═══ Source records
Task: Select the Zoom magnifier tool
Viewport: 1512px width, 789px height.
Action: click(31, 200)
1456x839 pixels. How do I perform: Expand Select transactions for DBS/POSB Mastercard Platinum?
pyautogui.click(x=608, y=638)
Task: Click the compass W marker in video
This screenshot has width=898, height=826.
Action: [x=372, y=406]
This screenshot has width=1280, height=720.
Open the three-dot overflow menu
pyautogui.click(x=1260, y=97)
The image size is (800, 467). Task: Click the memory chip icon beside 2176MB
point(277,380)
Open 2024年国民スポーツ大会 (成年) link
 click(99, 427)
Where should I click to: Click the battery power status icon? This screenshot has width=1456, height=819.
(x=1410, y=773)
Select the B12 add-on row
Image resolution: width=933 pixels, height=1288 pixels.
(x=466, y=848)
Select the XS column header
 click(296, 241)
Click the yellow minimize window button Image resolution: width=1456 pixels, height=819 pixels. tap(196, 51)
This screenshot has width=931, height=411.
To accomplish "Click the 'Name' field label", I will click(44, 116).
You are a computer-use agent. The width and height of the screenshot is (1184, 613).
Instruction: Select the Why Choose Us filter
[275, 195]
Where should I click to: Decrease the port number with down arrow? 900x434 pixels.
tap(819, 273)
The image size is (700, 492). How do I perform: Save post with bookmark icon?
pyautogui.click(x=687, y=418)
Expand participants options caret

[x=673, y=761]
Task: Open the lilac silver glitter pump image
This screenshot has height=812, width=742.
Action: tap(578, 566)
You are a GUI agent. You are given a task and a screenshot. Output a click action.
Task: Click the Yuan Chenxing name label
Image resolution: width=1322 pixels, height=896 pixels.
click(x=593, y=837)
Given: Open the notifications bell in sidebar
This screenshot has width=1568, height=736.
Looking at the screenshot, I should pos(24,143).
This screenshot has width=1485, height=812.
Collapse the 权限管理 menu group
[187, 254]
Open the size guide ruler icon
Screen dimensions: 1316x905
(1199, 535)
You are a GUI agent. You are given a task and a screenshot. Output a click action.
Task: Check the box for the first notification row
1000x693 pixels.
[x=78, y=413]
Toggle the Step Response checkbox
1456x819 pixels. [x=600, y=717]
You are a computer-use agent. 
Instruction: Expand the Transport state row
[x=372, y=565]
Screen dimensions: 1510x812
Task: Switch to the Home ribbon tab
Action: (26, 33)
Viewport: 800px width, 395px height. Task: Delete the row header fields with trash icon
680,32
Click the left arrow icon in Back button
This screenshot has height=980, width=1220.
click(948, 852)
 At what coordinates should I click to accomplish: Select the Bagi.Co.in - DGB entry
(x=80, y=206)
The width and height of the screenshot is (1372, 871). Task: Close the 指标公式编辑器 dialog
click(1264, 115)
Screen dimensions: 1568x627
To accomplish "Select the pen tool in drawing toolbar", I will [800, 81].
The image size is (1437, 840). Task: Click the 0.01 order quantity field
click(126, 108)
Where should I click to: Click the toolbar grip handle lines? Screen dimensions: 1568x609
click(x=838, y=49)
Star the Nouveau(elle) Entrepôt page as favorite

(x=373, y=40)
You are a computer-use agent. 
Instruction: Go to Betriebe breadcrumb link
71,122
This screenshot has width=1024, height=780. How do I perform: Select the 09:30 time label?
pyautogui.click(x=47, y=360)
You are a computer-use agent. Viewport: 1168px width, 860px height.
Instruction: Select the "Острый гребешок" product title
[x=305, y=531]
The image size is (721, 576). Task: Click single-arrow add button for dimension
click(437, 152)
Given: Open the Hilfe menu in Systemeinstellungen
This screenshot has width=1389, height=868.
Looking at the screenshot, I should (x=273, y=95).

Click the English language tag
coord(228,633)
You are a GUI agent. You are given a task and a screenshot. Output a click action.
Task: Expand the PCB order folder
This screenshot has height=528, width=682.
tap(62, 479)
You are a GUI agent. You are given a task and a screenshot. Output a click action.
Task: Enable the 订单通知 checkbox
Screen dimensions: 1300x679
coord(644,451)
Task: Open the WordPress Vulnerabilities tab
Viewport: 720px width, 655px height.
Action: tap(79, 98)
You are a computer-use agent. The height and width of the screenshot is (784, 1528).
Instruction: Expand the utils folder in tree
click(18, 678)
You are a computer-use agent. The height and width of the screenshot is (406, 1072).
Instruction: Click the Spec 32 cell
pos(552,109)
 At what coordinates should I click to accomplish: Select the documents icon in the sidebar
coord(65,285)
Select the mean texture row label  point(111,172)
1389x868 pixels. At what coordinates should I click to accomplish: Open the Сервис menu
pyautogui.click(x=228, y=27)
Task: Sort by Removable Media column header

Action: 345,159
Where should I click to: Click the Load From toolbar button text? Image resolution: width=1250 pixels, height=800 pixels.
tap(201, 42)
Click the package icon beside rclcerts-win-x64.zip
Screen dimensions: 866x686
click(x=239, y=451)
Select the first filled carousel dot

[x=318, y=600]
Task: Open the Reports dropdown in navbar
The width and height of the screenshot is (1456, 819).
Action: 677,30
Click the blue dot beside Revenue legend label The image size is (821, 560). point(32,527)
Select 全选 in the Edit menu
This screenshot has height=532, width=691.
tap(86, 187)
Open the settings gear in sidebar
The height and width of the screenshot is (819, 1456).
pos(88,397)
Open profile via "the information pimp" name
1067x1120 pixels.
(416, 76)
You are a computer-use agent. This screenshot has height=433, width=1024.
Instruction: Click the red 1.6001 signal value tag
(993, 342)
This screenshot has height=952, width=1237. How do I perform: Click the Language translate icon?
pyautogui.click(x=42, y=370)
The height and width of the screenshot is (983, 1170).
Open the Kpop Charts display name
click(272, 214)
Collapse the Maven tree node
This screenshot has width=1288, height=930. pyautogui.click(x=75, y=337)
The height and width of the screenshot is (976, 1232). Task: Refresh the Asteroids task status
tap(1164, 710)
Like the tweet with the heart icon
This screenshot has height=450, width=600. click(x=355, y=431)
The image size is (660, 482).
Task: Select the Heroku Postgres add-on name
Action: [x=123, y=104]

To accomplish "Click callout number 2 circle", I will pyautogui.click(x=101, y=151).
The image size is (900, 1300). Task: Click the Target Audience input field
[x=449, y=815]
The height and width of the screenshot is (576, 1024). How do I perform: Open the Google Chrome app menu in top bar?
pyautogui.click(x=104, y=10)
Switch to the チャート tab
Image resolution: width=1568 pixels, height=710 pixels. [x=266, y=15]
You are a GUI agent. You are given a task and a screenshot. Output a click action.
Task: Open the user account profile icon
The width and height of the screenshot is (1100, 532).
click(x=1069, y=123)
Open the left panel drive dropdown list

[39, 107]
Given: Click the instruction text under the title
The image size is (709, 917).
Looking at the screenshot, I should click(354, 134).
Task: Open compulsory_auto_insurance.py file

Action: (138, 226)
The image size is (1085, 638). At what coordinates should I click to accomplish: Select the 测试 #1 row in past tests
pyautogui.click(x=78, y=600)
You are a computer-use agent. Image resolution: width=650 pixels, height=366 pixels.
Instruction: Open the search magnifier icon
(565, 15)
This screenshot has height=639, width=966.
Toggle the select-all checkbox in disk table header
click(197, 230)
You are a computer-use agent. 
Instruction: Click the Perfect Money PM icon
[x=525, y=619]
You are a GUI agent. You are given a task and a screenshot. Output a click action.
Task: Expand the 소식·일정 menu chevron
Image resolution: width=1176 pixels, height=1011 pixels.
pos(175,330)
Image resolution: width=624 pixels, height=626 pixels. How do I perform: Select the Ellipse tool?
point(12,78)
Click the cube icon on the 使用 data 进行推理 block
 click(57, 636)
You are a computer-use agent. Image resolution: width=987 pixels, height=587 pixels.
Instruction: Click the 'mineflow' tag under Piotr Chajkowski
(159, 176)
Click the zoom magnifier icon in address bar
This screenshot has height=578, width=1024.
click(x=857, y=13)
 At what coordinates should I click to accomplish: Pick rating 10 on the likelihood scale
══════
What to do:
Render the lines from the one containing "This screenshot has width=931, height=411." through the one containing "pyautogui.click(x=687, y=418)", both included, as a JSON list of strings with one string per line and blank lines omitted.

Answer to this problem:
[
  "This screenshot has width=931, height=411.",
  "To accomplish \"Click the 'Name' field label\", I will click(44, 116).",
  "You are a computer-use agent. The width and height of the screenshot is (1184, 613).",
  "Instruction: Select the Why Choose Us filter",
  "[275, 195]",
  "Where should I click to: Decrease the port number with down arrow? 900x434 pixels.",
  "tap(819, 273)",
  "The image size is (700, 492). How do I perform: Save post with bookmark icon?",
  "pyautogui.click(x=687, y=418)"
]